▶ What is required:
Every record must be transcribed in its entirety, apart from the images, which are to be omitted.

***** Data to use *****

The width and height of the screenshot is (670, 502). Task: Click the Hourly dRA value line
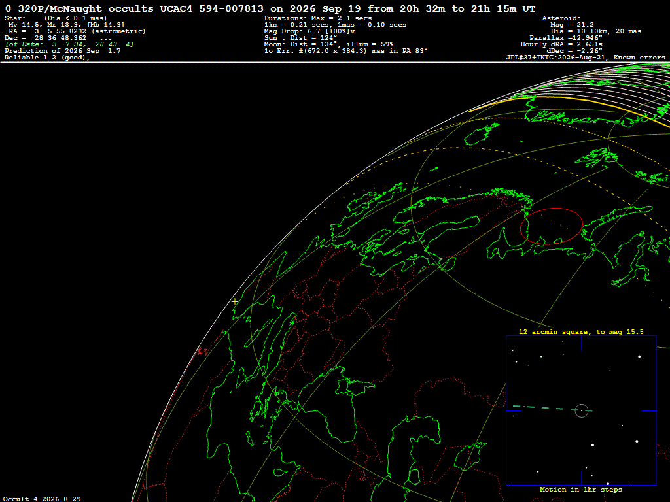[561, 44]
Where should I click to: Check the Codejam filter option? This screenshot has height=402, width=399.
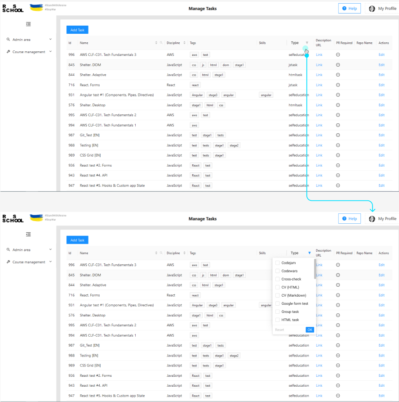pos(277,262)
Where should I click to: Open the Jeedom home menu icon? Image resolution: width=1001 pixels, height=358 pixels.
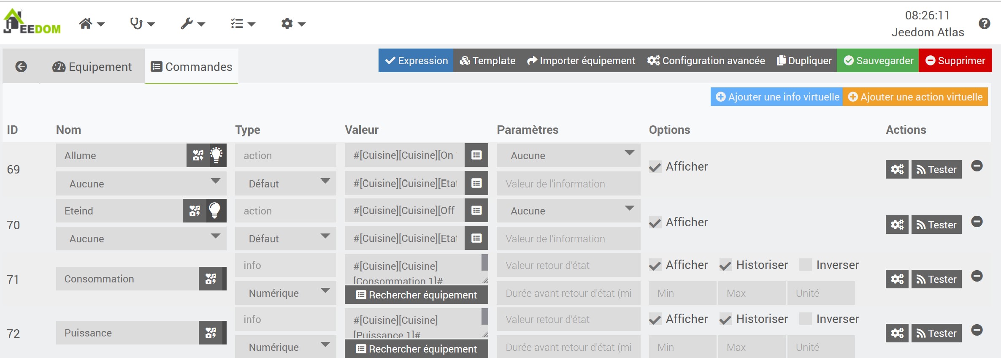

*****

▶ Written response:
The width and height of the screenshot is (670, 502). Task: Click the Hourly dRA value line
[561, 44]
Where should I click to: Check the Codejam filter option? This screenshot has height=402, width=399.
pos(277,262)
Where should I click to: Open the Jeedom home menu icon? Image resolution: width=1001 pixels, height=358 pixels.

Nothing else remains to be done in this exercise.